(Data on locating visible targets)
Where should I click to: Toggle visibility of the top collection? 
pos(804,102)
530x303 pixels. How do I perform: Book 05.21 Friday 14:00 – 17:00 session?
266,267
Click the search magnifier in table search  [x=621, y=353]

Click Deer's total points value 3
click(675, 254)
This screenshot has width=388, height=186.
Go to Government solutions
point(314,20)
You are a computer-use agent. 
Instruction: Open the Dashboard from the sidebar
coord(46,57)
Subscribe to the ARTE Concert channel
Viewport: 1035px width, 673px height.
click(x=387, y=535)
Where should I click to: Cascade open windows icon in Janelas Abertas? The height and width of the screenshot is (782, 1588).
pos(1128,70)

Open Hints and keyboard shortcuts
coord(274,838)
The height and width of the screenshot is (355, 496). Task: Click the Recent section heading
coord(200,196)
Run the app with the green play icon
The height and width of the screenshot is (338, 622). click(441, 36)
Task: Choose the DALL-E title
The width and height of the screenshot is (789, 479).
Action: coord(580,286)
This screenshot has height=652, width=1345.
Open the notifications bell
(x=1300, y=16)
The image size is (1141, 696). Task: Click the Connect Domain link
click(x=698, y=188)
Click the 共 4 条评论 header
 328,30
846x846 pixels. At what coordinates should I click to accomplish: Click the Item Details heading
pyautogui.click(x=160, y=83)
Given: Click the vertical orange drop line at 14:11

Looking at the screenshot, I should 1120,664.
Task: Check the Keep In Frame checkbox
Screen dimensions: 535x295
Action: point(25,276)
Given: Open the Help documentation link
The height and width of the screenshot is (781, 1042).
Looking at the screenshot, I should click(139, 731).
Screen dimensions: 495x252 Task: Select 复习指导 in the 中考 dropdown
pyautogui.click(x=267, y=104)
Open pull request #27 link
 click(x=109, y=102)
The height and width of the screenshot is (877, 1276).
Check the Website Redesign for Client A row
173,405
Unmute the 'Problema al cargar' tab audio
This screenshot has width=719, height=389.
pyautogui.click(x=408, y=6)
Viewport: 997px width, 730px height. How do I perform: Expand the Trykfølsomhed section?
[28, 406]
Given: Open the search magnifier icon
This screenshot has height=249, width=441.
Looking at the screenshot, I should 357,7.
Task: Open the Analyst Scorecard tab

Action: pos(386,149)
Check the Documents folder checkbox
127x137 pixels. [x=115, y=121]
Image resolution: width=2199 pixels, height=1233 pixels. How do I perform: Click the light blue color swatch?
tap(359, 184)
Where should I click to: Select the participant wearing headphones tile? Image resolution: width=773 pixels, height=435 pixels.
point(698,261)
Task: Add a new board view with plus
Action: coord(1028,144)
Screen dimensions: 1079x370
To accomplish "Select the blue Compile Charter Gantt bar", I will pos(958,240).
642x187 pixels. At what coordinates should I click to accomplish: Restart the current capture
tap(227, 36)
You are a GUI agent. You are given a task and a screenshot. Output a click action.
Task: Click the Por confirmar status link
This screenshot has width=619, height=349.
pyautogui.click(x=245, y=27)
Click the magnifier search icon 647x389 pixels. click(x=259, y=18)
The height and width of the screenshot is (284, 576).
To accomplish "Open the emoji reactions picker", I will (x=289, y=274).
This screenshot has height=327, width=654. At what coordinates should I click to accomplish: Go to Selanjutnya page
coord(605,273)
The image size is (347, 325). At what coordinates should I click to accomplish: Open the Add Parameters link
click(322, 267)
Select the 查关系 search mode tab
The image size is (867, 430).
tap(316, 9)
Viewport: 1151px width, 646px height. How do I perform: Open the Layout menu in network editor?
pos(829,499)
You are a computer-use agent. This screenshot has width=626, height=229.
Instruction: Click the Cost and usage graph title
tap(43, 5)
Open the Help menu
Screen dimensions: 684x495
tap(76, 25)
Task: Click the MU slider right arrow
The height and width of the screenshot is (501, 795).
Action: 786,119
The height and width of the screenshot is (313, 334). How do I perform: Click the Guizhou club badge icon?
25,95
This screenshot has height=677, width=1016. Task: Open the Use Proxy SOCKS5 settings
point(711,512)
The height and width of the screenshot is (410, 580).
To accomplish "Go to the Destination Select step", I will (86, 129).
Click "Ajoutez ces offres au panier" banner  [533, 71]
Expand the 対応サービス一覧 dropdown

— Exercise goal —
Repeat the stretch from the start of the records through the line containing "point(314,20)", substituting "magnifying glass icon" for "search magnifier" and changing nothing else. Give only those lines.

— Written response —
Where should I click to: Toggle visibility of the top collection? 
pos(804,102)
530x303 pixels. How do I perform: Book 05.21 Friday 14:00 – 17:00 session?
266,267
Click the magnifying glass icon in table search  [x=621, y=353]

Click Deer's total points value 3
click(675, 254)
This screenshot has width=388, height=186.
Go to Government solutions
point(314,20)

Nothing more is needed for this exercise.